Material provided ▸
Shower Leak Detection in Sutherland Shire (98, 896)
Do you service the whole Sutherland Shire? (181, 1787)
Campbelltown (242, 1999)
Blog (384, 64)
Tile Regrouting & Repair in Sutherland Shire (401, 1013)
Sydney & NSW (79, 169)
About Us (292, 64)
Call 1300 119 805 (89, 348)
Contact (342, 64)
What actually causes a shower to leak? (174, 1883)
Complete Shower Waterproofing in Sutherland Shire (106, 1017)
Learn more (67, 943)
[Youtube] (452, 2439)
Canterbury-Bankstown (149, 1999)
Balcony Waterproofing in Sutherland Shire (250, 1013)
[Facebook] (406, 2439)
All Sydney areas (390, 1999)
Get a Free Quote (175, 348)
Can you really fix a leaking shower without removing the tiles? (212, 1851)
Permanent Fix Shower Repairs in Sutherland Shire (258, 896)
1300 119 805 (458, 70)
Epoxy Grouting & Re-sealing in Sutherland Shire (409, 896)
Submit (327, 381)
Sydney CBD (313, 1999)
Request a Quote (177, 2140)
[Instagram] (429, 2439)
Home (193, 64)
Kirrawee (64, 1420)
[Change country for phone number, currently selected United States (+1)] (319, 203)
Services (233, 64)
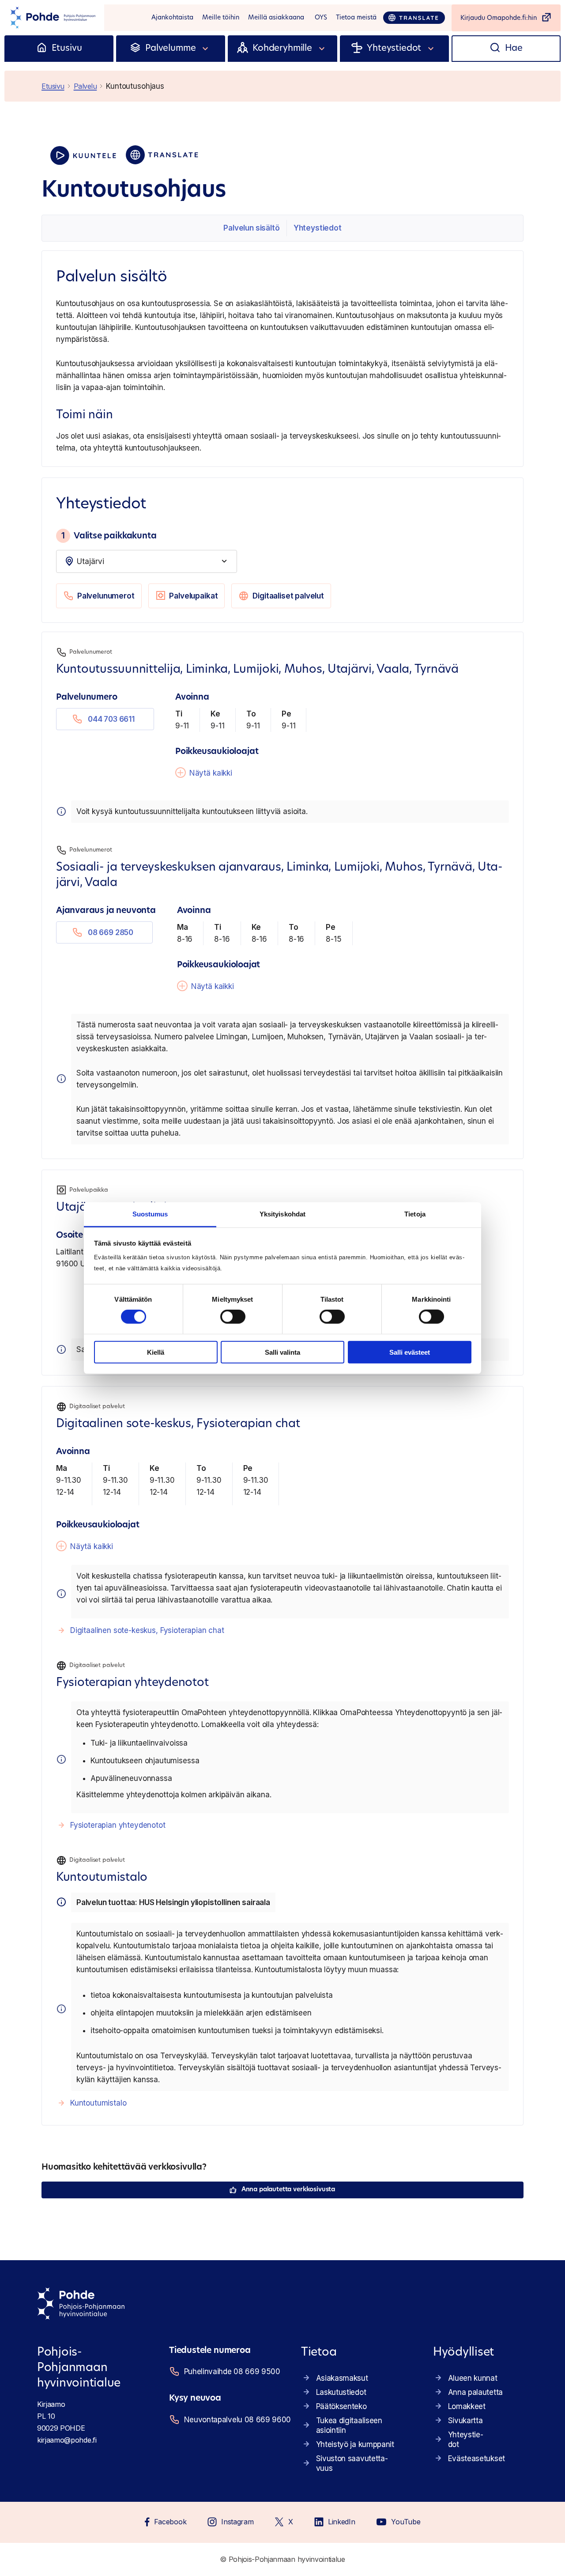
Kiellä (155, 1352)
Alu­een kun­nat (472, 2378)
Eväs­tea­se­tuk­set (476, 2458)
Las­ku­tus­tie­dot (341, 2392)
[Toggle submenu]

Task ▸ The lines in the entries above that carry the word "Waterproofing" must be copied.

Task answer ▸
Complete Shower Waterproofing in Sutherland Shire (106, 1017)
Balcony Waterproofing in Sutherland Shire (250, 1013)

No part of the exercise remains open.